Disclaimer: This is not official. Any article (like this) dealing with the Google Content Data Warehouse leak requires a lot of logical inference when putting together the framework for SEOs, as I have done with this article. I urge you to double-check my work and use critical thinking when applying anything for the leaks to your site. My aim with these articles is essentially to confirm that Google does, as it claims, try to identify trusted sites to rank in its index. The aim is to irrefutably confirm white hat SEO has purpose in 2025 – and that purpose is to build high-quality websites. Feedback and corrections welcome.

Avoid ogo sticking in Google Search Results!

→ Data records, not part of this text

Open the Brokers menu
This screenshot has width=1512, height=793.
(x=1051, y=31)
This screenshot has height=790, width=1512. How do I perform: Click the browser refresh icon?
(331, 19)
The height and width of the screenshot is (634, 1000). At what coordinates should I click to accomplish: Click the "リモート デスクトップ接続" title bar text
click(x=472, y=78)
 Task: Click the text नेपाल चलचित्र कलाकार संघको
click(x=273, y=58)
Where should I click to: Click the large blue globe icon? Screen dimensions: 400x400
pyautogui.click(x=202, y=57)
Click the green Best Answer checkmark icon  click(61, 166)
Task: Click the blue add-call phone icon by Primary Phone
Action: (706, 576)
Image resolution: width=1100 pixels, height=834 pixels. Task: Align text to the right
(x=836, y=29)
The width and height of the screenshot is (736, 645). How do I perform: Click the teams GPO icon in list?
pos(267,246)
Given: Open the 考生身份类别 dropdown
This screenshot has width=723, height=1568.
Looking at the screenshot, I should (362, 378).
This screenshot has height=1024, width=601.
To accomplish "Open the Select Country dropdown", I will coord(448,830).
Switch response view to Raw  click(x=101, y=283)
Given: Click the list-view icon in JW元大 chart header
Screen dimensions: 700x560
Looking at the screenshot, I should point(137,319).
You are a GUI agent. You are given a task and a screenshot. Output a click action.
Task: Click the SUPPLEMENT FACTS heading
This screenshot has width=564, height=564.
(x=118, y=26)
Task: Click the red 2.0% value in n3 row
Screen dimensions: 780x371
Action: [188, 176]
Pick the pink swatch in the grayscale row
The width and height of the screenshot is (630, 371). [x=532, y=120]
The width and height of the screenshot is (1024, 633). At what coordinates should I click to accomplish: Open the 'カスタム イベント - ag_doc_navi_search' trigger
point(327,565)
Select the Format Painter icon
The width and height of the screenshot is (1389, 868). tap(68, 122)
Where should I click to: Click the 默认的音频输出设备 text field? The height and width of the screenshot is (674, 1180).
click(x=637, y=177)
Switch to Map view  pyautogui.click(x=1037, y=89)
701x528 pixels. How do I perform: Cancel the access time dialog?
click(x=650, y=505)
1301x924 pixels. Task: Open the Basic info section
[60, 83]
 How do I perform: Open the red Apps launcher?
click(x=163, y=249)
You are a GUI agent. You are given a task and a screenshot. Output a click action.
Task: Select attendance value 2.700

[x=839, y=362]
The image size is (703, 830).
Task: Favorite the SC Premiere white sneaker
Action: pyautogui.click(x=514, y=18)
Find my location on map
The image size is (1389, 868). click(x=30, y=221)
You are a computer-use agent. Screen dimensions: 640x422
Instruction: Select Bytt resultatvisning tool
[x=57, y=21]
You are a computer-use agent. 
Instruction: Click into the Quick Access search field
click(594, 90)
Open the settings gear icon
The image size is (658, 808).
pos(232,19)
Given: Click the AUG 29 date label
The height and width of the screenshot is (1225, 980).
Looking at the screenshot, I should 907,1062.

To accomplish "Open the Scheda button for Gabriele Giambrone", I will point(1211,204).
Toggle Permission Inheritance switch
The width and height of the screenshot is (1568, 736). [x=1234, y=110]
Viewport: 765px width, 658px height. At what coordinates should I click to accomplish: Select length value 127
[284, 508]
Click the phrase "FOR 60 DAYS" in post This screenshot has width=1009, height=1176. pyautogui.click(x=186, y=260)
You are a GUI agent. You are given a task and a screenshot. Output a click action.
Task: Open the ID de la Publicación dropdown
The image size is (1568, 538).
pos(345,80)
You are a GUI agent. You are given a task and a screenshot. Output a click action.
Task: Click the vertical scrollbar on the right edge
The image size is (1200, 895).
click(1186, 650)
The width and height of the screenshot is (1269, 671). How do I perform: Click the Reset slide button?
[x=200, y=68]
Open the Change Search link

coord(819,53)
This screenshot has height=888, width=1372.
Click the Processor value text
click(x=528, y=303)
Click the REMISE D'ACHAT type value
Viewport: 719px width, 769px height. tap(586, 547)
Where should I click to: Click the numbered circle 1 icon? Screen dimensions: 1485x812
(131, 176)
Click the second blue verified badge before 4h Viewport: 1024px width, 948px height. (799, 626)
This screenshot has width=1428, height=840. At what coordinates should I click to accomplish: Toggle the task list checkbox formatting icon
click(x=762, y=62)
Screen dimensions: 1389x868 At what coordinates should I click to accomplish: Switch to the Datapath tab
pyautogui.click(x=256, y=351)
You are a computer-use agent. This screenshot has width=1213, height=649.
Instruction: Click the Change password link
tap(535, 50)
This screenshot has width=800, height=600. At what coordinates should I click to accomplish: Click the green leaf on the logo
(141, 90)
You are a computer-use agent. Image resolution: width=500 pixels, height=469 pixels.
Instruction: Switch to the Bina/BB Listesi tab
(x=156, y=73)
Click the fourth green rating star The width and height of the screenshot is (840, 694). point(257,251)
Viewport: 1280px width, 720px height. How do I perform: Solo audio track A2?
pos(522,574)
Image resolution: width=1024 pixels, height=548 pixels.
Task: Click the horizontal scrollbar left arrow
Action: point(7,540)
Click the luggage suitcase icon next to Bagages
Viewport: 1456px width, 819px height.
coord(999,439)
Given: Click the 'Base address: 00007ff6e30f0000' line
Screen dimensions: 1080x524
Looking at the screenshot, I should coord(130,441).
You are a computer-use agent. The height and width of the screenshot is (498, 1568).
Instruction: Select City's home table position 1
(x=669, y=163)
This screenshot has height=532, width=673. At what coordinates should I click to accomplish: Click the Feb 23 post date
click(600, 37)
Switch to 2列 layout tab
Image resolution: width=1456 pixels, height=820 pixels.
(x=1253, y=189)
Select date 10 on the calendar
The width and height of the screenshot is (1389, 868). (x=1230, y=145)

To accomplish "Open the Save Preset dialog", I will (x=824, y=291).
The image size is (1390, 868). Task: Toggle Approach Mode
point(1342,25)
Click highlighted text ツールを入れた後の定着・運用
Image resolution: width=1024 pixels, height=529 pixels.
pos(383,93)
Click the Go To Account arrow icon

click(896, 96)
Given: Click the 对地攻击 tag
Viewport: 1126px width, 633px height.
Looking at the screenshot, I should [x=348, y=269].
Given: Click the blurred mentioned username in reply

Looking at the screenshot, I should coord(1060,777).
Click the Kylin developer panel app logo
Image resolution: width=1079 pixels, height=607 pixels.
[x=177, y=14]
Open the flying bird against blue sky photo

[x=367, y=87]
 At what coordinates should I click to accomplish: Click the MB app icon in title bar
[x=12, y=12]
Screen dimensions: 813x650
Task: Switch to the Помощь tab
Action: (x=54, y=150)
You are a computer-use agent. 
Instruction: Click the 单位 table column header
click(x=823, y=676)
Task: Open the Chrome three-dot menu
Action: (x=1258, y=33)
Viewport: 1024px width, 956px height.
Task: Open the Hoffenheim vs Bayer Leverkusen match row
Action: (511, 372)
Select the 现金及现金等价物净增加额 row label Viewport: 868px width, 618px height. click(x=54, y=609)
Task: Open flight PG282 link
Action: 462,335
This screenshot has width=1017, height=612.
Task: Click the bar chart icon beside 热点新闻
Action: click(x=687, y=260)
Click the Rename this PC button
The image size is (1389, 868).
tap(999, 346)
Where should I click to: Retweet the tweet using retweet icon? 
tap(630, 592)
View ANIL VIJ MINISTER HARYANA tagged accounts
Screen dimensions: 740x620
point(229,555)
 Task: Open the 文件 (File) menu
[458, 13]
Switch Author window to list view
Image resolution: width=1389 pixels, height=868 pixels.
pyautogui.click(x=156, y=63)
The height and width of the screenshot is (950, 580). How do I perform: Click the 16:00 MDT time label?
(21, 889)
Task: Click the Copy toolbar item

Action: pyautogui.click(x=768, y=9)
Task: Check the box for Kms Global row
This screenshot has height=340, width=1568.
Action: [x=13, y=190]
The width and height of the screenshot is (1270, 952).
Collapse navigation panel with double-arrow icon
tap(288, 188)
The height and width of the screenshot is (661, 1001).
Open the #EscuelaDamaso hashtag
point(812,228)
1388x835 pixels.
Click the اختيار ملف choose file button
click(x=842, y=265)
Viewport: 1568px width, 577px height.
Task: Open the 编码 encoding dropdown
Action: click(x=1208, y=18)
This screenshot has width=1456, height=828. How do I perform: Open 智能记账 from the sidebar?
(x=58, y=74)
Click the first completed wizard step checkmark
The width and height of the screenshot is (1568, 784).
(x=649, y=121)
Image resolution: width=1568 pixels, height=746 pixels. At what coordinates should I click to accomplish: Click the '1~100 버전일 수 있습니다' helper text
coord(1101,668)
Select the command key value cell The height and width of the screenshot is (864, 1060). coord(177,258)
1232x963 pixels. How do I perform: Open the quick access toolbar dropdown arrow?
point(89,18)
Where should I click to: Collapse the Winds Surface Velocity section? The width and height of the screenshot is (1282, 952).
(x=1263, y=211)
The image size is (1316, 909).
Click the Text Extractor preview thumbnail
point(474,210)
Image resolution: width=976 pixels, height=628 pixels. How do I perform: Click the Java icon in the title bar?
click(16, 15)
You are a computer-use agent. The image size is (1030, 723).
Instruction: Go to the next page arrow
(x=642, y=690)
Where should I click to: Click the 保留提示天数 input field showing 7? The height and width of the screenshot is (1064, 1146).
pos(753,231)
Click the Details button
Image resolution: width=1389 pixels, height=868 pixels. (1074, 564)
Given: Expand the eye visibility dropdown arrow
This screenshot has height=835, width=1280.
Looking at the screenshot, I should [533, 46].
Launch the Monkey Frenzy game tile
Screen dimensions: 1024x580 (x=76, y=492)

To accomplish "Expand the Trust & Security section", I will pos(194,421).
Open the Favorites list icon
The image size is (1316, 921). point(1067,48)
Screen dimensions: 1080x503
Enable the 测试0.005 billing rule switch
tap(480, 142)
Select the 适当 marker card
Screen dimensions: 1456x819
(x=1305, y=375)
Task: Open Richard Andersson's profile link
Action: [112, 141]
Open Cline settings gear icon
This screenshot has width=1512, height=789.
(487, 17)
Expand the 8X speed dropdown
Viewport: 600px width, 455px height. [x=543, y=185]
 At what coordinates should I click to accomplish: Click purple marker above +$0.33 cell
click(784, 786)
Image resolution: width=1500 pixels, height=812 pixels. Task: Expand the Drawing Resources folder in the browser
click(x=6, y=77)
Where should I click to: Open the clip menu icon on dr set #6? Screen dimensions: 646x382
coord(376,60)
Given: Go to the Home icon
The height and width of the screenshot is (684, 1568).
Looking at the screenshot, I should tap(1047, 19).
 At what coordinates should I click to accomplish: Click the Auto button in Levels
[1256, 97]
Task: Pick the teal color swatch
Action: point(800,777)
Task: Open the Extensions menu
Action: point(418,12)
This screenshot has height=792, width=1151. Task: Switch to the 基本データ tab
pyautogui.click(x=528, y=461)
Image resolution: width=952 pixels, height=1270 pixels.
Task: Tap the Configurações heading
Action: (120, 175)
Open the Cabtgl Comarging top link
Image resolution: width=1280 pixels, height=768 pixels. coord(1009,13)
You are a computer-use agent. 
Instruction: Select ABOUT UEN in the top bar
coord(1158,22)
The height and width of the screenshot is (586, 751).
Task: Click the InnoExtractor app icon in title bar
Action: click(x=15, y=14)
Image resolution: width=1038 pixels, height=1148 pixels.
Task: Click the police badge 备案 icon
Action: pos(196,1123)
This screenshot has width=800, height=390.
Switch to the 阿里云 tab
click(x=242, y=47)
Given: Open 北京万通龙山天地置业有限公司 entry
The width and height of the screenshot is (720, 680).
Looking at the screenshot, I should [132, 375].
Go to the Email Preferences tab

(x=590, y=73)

This will be my only article on the subject of clicks in Google Search. I’ve gone to a certain depth, but the aim of the article is just to show how important user satisfaction is. I have stopped short of expanding in some areas (as I did with my link-building article), as none of my articles are designed for abusing the system. They are here to direct a strategy based on satisfying users, not hacking Google.

A Historical Note on “Made Up Crap”

Google representatives publicly and repeatedly denied that user click data was a significant ranking factor.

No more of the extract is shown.